__What this task involves__
An exact copy of the data is required. No picture may appear in it.

┌─ Provided records

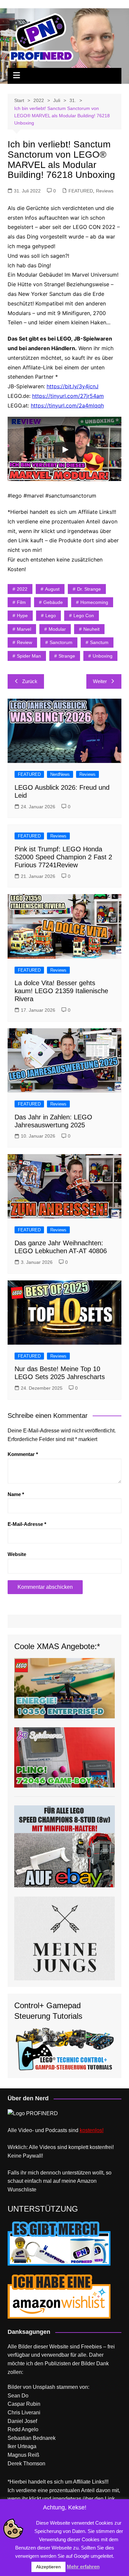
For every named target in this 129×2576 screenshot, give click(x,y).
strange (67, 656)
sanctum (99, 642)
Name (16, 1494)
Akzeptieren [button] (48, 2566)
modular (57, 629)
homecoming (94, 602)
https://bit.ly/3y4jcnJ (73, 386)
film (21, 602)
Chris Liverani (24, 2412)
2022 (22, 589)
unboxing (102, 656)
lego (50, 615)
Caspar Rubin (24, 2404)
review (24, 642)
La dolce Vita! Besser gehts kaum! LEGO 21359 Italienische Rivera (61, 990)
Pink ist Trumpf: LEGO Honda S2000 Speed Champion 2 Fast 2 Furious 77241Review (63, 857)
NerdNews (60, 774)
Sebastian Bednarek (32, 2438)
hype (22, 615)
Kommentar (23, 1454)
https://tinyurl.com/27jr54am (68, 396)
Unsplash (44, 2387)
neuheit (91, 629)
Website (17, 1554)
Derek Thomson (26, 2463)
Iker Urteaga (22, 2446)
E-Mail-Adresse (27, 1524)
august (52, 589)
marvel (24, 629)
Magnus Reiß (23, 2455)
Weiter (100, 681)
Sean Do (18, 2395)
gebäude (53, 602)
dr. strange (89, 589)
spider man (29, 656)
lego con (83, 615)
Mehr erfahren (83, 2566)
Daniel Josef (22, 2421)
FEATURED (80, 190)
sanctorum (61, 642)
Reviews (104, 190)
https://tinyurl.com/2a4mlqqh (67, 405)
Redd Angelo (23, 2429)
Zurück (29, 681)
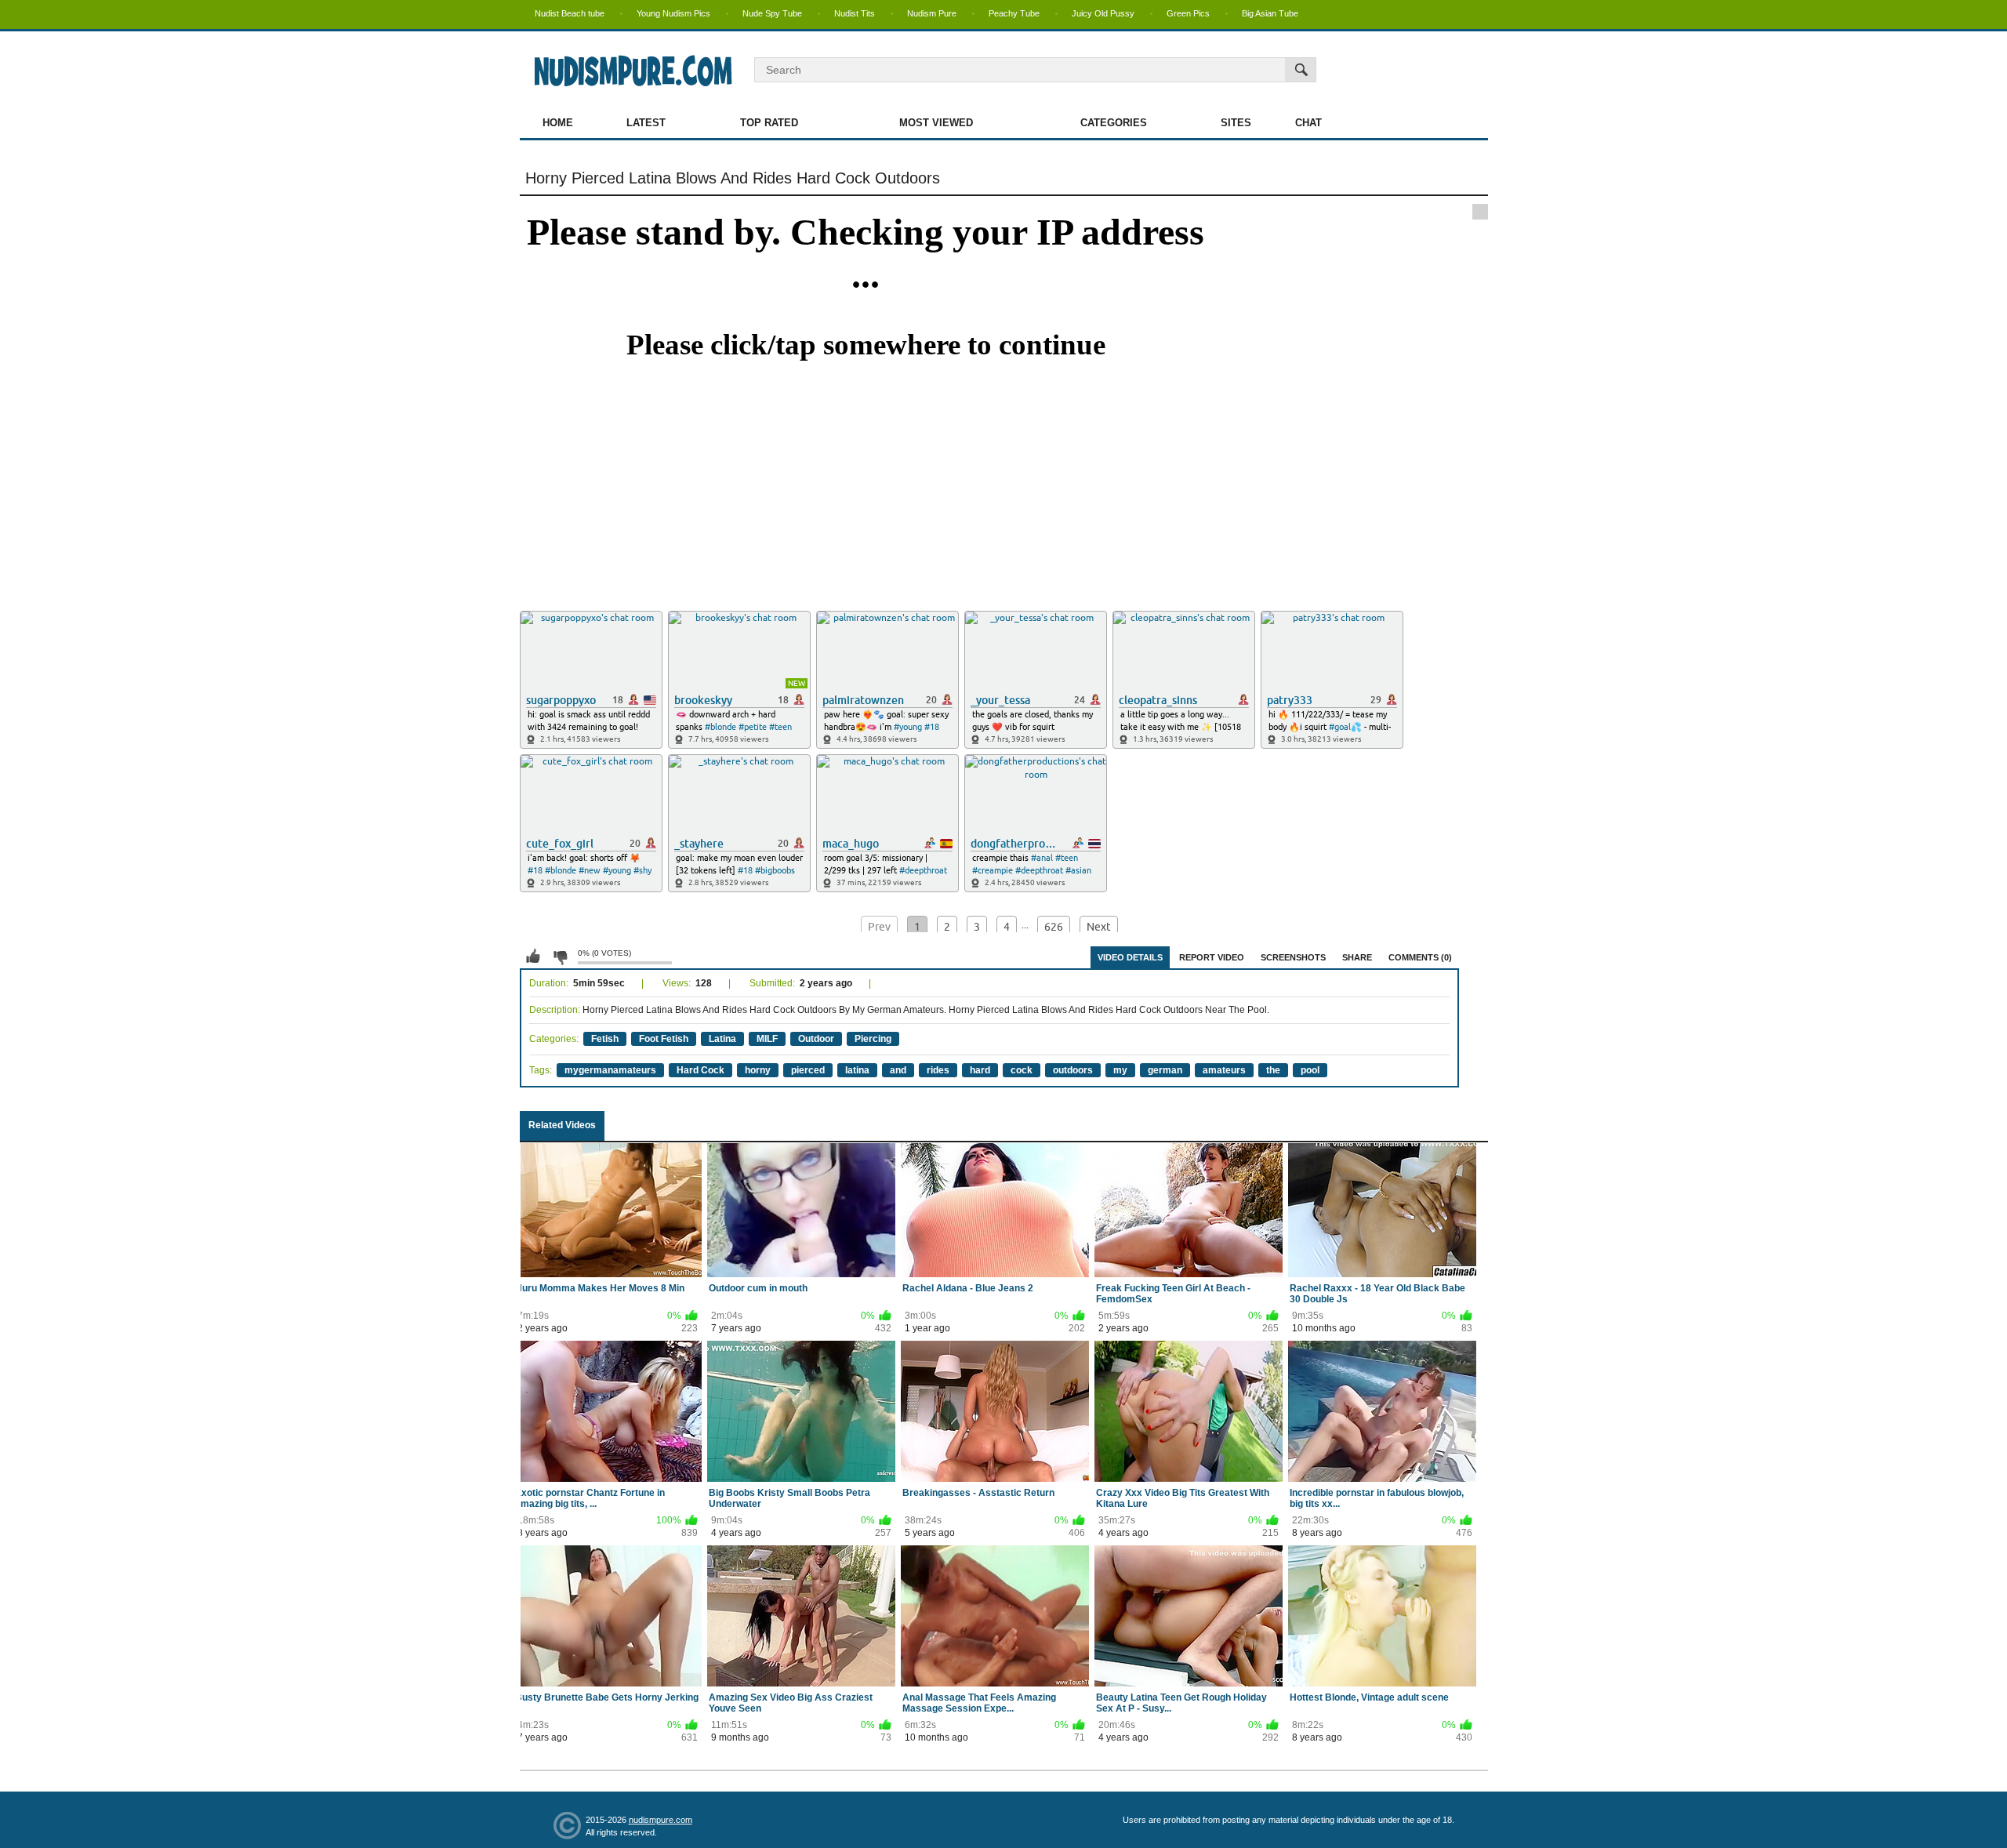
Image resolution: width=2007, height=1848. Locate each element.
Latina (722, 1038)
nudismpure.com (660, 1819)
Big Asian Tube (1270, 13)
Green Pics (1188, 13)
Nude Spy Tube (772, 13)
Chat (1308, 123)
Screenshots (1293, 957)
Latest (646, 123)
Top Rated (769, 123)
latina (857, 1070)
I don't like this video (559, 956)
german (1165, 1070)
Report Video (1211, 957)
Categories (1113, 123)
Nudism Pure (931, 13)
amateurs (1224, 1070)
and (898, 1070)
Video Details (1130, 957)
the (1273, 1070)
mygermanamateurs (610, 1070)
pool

└─

__Solution for this task__
For every named target in this 129×2576 screenshot, give click(x,y).
strange (67, 656)
sanctum (99, 642)
Name (16, 1494)
Akzeptieren [button] (48, 2566)
modular (57, 629)
homecoming (94, 602)
https://bit.ly/3y4jcnJ (73, 386)
film (21, 602)
Chris Liverani (24, 2412)
2022 (22, 589)
unboxing (102, 656)
lego (50, 615)
Caspar Rubin (24, 2404)
review (24, 642)
La dolce Vita! Besser gehts kaum! LEGO 21359 Italienische Rivera (61, 990)
Pink ist Trumpf: LEGO Honda S2000 Speed Champion 2 Fast 2 Furious 77241Review (63, 857)
NerdNews (60, 774)
Sebastian Bednarek (32, 2438)
hype (22, 615)
Kommentar (23, 1454)
https://tinyurl.com/27jr54am (68, 396)
Unsplash (44, 2387)
neuheit (91, 629)
Website (17, 1554)
Derek Thomson (26, 2463)
Iker Urteaga (22, 2446)
E-Mail-Adresse (27, 1524)
august (52, 589)
marvel (24, 629)
Magnus Reiß (23, 2455)
Weiter (100, 681)
Sean Do (18, 2395)
gebäude (53, 602)
dr. strange (89, 589)
spider man (29, 656)
lego con (83, 615)
Mehr erfahren (83, 2566)
Daniel Josef (22, 2421)
FEATURED (80, 190)
sanctorum (61, 642)
Reviews (104, 190)
https://tinyurl.com/2a4mlqqh (67, 405)
Redd Angelo (23, 2429)
Zurück (29, 681)
Image resolution: width=2007, height=1848. Locate each element.
Latina (722, 1038)
nudismpure.com (660, 1819)
Big Asian Tube (1270, 13)
Green Pics (1188, 13)
Nude Spy Tube (772, 13)
Chat (1308, 123)
Screenshots (1293, 957)
Latest (646, 123)
Top Rated (769, 123)
latina (857, 1070)
I don't like this video (559, 956)
german (1165, 1070)
Report Video (1211, 957)
Categories (1113, 123)
Nudism Pure (931, 13)
amateurs (1224, 1070)
and (898, 1070)
Video Details (1130, 957)
the (1273, 1070)
mygermanamateurs (610, 1070)
pool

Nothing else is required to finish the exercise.